MME-Unify: A Comprehensive Benchmark for Unified Multimodal Understanding and Generation Models
Abstract
Unified Multimodal Large Language Models (U-MLLMs) have garnered considerable interest for their ability to seamlessly integrate generation and comprehension tasks. However, existing research lacks a unified evaluation standard, often relying on isolated benchmarks to assess these capabilities. Moreover, current work highlights the potential of ``mixed-modality generation capabilities'' through case studies—such as generating auxiliary lines in images to solve geometric problems, or reasoning through a problem before generating a corresponding image. Despite this, there is no standardized benchmark to assess models on such unified tasks. To address this gap, we introduce MME-Unify, also termed as MME-U, the first open and reproducible benchmark designed to evaluate multimodal comprehension, generation, and mixed-modality generation capabilities.

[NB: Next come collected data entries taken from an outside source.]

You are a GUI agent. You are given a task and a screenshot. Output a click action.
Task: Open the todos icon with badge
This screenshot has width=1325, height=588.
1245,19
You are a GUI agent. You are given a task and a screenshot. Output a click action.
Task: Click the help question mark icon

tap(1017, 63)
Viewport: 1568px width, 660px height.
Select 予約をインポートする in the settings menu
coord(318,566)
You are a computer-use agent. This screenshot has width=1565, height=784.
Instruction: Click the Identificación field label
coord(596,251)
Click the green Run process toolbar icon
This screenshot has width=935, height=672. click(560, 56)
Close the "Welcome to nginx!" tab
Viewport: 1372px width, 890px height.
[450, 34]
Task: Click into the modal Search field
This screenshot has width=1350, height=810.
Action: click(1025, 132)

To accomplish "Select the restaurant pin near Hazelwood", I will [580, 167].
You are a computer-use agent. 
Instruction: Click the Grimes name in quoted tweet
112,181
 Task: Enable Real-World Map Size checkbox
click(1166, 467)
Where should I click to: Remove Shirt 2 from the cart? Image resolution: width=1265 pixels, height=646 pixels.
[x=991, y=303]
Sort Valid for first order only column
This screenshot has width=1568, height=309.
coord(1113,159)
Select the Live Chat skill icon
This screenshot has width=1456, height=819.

For comprehension and generation tasks, we curate a diverse set of tasks from 12 datasets, aligning their formats and metrics to develop a standardized evaluation framework. For unified tasks, we design five subtasks to rigorously assess how models’ understanding and generation capabilities can mutually enhance each other. Evaluation of 12 U-MLLMs, including Janus-Pro, EMU3, and Gemini2-Flash, reveals significant room for improvement, particularly in areas such as instruction following and image generation quality.